■ **Your task**
Please repeat the passage of the forum thread on recital program ads from "When talking with" to "pass it up.", substituting "instructor" for "director".

■ **Source text**
((

Huh, What I've seen (and this may be regional) is that when businesses are solicited for ads, they'll include business info. But when parents place ads? It's all about the kid. To me, adding stepDad's business info seems to take away from the child and her accomplishment. But if that's how it's done elsewhere, then that's how it is.


----------



## MamaInTheDesert (Jan 30, 2012)

The newsletter we got from her dance studio states "Don't miss your opportunity to congratulate your dancer and/or highlight your business by placing an ad in the recital program. With two nights of a sold-out crowd, you can't miss!"

They're selling 1/8th page ads, 1/4 page ads, 1/2 page ads, and Full page ads. There's a little bit of a price break when you buy the larger sizes, so rather than buying two 1/4 page ads, we just bought a 1/2 page ad. Since we get to design the ad ourselves we thought we'd put DD's congratulatory note on half, and DH's business ad on the other half. We asked if this would be allowed, and were told that we could put anything we wanted, as long as it wasn't crude. (haha!) Again, this gives DD a 1/4 of a page to herself, and 1/4 of a page to DH's business.

When talking with the director, she stated that they used to just allow businesses to advertize in the programs, but parents kept hounding her to let them put pictures of their kids and congratulations messages. When she saw that they would pay the same price to write a note to their kid as they would to advertize their business she decided not to pass it up.


----------



## mamazee (Jan 5, 2003)

Quote:


> Originally Posted by *mtiger*
> 
> Quote:
> 
> ...


I've seen them usually just as the OP described, with a congratulation to the specific child, and then an ad for the parent's (or grandparent's) business.


----------



## mtiger (Sep 10, 2006)

Must be a regional thing!


----------



## BroodyWoodsgal (Jan 30, 2008)

MID - that sounds perfect and that's the way that things are done around here, too. <3


----------

))

■ **Data**
((

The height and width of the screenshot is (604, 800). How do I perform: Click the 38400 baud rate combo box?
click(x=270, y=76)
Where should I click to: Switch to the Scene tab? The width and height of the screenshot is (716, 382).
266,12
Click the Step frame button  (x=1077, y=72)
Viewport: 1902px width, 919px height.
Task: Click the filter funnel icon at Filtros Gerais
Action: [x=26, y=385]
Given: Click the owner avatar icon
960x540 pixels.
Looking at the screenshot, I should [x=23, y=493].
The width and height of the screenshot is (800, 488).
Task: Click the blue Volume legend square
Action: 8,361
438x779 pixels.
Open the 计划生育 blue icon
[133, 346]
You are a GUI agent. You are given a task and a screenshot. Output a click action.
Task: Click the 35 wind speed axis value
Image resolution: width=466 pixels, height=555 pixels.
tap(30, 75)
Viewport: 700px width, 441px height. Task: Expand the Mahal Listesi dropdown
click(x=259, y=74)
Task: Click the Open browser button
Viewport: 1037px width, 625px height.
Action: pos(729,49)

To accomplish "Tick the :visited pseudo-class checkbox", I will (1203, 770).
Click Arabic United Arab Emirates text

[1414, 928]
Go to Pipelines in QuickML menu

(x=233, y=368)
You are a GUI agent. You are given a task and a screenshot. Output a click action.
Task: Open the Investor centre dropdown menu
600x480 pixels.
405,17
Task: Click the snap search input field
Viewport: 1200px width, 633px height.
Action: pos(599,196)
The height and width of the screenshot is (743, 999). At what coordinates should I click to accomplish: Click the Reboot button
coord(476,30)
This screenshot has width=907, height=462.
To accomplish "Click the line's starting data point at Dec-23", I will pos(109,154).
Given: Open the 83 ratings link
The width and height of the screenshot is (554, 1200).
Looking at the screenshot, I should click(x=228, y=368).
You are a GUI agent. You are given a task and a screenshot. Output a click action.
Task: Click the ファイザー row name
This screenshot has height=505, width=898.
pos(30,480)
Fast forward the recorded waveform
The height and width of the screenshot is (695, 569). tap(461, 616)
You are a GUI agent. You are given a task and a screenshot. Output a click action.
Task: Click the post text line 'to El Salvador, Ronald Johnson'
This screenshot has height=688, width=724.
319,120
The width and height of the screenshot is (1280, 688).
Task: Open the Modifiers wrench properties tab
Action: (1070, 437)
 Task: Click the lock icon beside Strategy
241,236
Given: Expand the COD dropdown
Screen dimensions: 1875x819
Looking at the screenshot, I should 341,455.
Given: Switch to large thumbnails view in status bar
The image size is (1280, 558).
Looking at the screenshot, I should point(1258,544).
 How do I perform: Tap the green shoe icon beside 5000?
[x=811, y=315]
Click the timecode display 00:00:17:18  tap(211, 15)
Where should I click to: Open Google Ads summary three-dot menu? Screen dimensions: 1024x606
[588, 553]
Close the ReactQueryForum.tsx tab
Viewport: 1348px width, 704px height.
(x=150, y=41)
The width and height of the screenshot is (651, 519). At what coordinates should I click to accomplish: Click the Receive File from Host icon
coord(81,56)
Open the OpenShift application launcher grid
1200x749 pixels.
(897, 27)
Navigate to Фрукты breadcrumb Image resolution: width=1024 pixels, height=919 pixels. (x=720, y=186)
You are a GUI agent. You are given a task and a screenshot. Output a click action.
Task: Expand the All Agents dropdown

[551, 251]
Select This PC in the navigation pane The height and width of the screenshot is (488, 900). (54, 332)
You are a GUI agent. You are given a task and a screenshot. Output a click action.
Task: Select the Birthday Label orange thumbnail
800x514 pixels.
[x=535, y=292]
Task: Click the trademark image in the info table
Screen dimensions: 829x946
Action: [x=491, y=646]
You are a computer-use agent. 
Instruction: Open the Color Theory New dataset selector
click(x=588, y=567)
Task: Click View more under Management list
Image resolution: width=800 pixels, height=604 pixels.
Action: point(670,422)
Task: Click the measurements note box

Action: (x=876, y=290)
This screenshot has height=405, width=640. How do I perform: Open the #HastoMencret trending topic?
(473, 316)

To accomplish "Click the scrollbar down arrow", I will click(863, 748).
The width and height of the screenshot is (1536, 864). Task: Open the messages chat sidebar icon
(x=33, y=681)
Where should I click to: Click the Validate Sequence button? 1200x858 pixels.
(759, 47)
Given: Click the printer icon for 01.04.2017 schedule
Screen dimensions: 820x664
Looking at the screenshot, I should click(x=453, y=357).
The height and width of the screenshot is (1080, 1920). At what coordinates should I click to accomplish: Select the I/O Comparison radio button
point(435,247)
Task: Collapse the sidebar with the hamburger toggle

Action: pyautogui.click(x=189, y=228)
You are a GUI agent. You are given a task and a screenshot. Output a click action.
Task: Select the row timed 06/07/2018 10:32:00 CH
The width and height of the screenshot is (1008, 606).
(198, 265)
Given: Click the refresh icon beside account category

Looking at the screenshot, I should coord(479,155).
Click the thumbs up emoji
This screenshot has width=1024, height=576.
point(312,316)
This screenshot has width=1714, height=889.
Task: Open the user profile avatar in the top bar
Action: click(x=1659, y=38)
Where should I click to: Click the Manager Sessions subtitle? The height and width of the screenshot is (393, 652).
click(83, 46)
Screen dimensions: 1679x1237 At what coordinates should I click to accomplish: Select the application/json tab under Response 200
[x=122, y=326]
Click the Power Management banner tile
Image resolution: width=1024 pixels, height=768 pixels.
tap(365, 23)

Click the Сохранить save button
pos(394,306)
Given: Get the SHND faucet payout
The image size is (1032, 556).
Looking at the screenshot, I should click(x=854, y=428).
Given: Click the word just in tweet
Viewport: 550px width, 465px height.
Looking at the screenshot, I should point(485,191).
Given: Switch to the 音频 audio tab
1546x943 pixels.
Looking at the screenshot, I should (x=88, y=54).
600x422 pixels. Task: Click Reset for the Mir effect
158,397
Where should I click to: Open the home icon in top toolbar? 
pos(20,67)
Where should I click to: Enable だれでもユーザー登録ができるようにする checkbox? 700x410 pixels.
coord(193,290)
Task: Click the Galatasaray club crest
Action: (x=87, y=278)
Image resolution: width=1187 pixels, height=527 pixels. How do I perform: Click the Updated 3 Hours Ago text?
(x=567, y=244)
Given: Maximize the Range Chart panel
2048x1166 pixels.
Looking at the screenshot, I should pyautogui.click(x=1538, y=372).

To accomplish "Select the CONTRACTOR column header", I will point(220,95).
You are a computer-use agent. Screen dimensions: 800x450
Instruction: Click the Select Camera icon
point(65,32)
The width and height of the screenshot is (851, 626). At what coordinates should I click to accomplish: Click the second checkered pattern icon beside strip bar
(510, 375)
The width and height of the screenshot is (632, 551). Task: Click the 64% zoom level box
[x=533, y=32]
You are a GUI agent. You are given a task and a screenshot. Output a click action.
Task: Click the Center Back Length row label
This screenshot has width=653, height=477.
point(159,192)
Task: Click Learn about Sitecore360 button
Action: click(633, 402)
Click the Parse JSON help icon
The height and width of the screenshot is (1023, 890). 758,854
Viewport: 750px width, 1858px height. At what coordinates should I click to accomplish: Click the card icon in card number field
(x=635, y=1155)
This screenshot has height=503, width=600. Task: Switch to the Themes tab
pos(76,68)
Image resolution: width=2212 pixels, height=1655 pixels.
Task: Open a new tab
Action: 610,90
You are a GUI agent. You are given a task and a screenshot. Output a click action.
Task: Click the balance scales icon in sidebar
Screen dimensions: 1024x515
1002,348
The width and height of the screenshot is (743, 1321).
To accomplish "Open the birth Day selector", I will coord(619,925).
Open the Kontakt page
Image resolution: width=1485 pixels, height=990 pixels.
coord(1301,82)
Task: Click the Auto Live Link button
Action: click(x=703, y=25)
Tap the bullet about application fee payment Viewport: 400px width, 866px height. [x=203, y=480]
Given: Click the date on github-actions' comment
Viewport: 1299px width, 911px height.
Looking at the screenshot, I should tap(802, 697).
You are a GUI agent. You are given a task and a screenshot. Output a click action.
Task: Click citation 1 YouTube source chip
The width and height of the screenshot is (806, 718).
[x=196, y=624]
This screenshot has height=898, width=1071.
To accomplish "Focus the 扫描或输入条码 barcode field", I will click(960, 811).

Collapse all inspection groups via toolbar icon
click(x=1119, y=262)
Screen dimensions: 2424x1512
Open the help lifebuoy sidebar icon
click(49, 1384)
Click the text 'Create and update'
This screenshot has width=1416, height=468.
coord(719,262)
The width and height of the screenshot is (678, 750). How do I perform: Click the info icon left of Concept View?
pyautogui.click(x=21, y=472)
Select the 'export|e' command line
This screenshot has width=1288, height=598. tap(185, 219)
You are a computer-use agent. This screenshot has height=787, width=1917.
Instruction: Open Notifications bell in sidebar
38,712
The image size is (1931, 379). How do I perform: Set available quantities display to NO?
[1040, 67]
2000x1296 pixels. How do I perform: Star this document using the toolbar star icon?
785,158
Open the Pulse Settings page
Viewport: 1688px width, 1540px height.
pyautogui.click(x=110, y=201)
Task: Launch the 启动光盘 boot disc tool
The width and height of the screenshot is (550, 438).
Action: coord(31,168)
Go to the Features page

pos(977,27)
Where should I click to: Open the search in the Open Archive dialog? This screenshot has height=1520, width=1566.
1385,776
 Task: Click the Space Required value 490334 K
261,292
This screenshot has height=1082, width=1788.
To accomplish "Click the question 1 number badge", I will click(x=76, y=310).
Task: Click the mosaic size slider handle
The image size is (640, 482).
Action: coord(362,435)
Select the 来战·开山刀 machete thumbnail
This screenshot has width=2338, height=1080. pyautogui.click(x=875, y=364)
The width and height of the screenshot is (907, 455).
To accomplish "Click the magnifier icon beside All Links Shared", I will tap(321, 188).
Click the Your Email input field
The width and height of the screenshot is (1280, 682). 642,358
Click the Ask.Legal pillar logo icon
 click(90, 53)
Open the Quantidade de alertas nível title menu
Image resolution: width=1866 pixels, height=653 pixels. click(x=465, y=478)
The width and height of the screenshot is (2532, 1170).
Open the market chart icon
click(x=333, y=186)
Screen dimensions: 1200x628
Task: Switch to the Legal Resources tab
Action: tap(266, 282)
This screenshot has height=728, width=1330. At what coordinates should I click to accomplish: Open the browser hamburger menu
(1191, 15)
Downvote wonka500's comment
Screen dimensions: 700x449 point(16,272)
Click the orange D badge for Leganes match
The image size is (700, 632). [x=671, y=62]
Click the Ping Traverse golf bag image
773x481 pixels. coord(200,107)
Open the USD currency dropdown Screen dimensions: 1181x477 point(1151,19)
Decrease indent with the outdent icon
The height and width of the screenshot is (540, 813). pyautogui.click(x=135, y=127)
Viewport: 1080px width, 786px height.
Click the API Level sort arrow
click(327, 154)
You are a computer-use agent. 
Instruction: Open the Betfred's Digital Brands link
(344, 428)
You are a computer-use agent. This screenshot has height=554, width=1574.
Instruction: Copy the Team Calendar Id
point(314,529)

))

■ **Written answer**
When talking with the instructor, she stated that they used to just allow businesses to advertize in the programs, but parents kept hounding her to let them put pictures of their kids and congratulations messages. When she saw that they would pay the same price to write a note to their kid as they would to advertize their business she decided not to pass it up.